Monthly Archives: May 2014

And How Are the kids?


And How Are the Kids?

If there is one thing my mother loves more than anything it’s her grandchildren, and this has not abated, even with her memory loss. My daughter and two grandchildren live close to me and my mother looks forward to seeing them. However, she is confused about where they live. Whenever I talk with her she asks, How are the kids?”  She thinks they live with me, much to my daughter’s dismay. I always have to remind her that they live with their mother and father, and the last time I saw them they were OK.

When the grandchildren grew up and had children of their own and she became physically slower and mentally not as acute, we knew Mom would not able to do the things with the greats that she had been able to do with her grandkids. Sometimes, it is hard for her to realize this.

     When she sees my daughter she will say , “ Bring the kids over any time. I can watch them for you.”

     “We’ll see,” says my daughter tactfully, picturing her very active three and five-year-olds alone in the room with her grandmother for even ten minutes.

My mother must have realized her own nightmare, though. One day Mom and I went out to lunch with my daughter and the two great grandkids. The lunch went well, the kids were good, if a bit squirmy, which is normal. That must have been on her mind because at 10 o’clock that night I got a phone call.

     “Are you coming to pick up the kids?”

     “What kids?” I said, “You mean Erika’s?”

      “Yes…They’re running around the room and up and down the hall. I’ve tried to get them to stop. They’ve been here all afternoon.”

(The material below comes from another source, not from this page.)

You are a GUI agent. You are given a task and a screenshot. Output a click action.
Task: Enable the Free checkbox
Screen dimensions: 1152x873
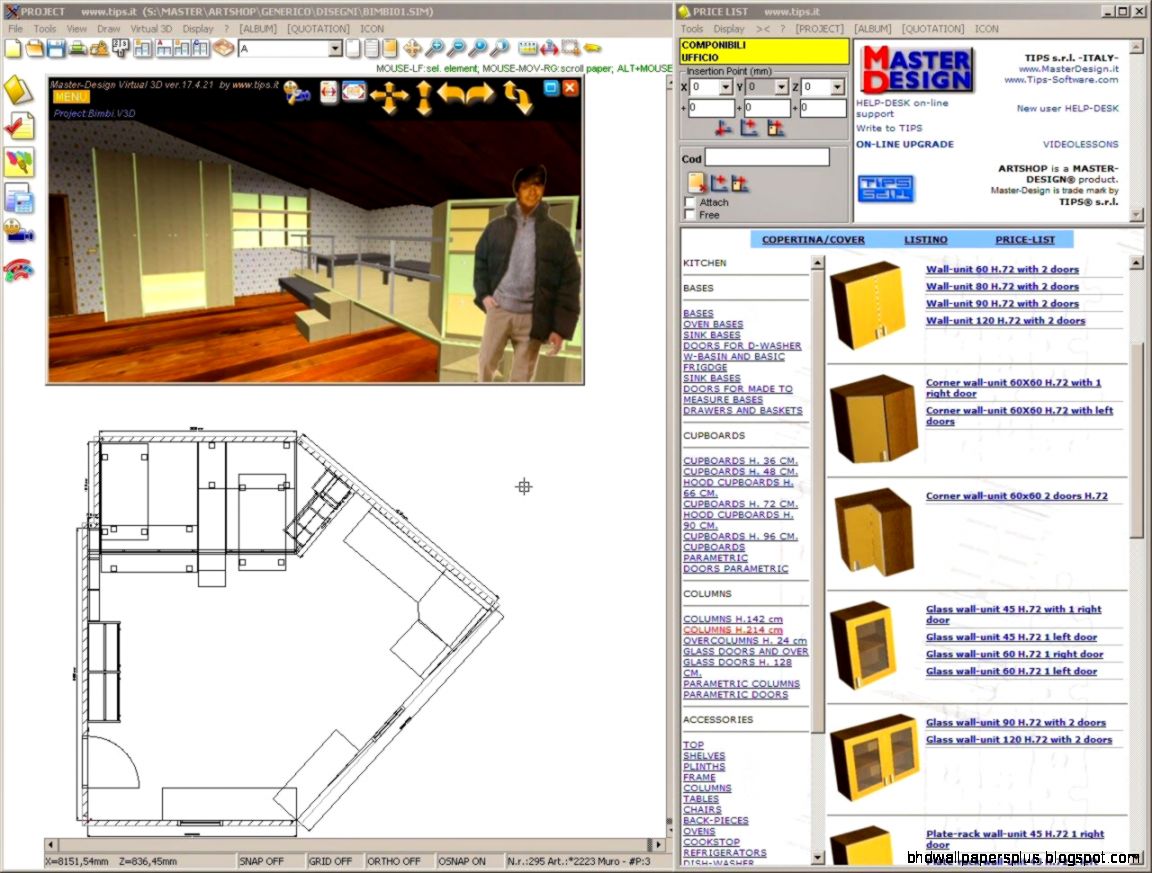tap(689, 214)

     “ I will call Erika,” I said playing along.

     ” No, Erika is here too,” she replied.

     “Let me talk with her,” I said.

When my mother turned from the phone and called for her I knew I had gone too far with this game.

     “She must have gone out of the room,” my mother said.

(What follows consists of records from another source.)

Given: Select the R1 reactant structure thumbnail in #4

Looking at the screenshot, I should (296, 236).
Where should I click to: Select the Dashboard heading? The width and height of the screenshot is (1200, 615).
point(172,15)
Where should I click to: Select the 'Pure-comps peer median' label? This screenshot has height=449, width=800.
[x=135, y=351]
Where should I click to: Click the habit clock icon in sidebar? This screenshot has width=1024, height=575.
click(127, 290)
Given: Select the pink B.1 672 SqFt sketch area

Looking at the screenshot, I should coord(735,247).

     “She probably took them home,” I said.

Just then there was a knock on my mother’s door and I heard an aide talking with her.

     “Ask her if she has seen any kids in the hallway,” I said.

After hearing her ask and the response, I knew that was my “out.”

     “Mom, you’re going to be fine. I’ll talk with you tomorrow,” I said, hanging up.

And the next day when I called she had no memory of it.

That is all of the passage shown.